DIRECTIONS FOR THIS TASK -> Carry on the passage about the Greensboro Four and their 1960 lunch-counter sit-in, starting right after its final sentence.

DOCUMENT SECTION ->

Despite hard-fought gains in the fight for racial equality, segregation was still firmly entrenched in 1960 America. Black citizens were still treated as second-class citizens. The brutal 1955 lynching of 14-year-old Emmett Till—an event that first made Greensboro Four members aware of the violent consequences of racism—served as a call for change. Recent advances in Civil Rights included the 1954 Brown vs. the Board of Education U.S. Supreme Court decision, the 1955–56 Montgomery bus boycott and the 1957 desegregation of Little Rock High School in Arkansas. But by 1960, the movement had hit a lull.
February 1, 1960 changed that. The Greensboro Four were close friends at North Carolina A&T University, and two of the four had grown up where segregation was not legal, while another's father was active in the NAACP. In FEBRUARY ONE, they recount how the idea for the sit-in grew out of their late-night talks in the campus dormitory. On the night of January 31, 1960, the four dared each other to do something that would change the country and their own lives forever. They decided to sit-in at the whites-only lunch counter at Woolworth's in downtown Greensboro the next day.

PROVIDED DATA ->

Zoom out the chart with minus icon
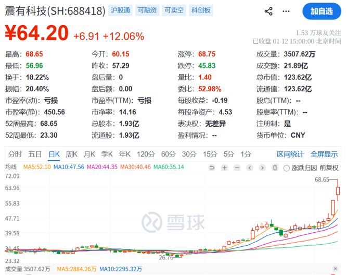This screenshot has width=347, height=275. (237, 168)
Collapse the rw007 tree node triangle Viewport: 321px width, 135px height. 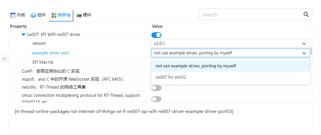pyautogui.click(x=23, y=35)
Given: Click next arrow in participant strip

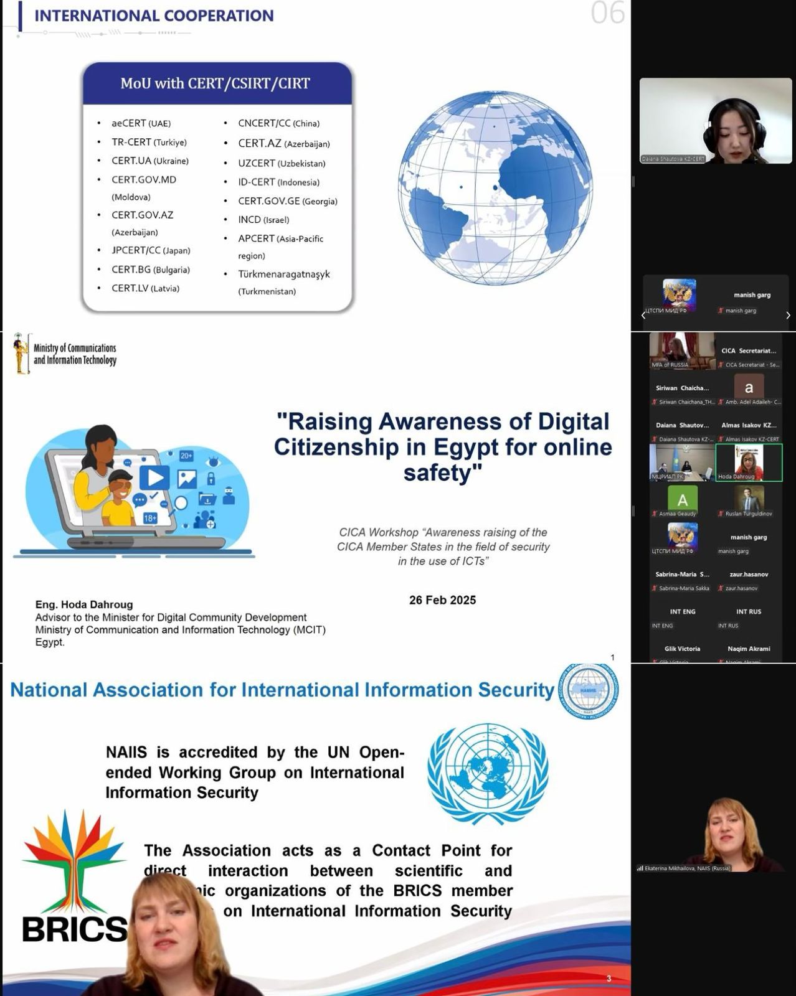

WRITTEN REPLY ->
On February 1, dressed in their Sunday best, the four men sat down at the lunch counter. Frank McCain remembers that he knew then this would be the high point of his life: "I felt clean… I had gained my manhood by that simple act." The four were refused service. When they did not leave, the store manager closed the lunch counter. In the days that followed, they were joined by more students from local colleges. The Civil Rights Movement was the first major social movement to be covered by television news, so word of the events in Greensboro spread across the nation like a prairie fire. Within just a few days, students were sitting in at lunch counters in 54 cities around the South.
Although Greensboro's civic leadership pressured the president of North Carolina A&T to halt the protests, he counseled the students to follow their own consciences. Finally, after months of protests, the Woolworth management quietly integrated its lunch counter during the summer when students weren't around. The wave of direct action started by the Greensboro Four coalesced in the formation of the Student Non-Violent Coordinating Committee (SNCC), the vanguard of the Civil Rights Movement of the 1960s. FEBRUARY ONE tells the story of one of the most pivotal events in the Civil Rights Movement, a movement of ordinary people motivated to extraordinary deeds. This moving film shows how a small group of determined individuals can galvanize a mass movement, spur others to action and focus a nation's attention on justice and change.
https://www.pbs.org/independentlens/documentaries/februaryone/, accessed 11/13/2024.
- Acquisition information:
- The Steven Channing collection of February One recordings were received by the David M. Rubenstein Rare Book Manuscript Library as a gift in 2024.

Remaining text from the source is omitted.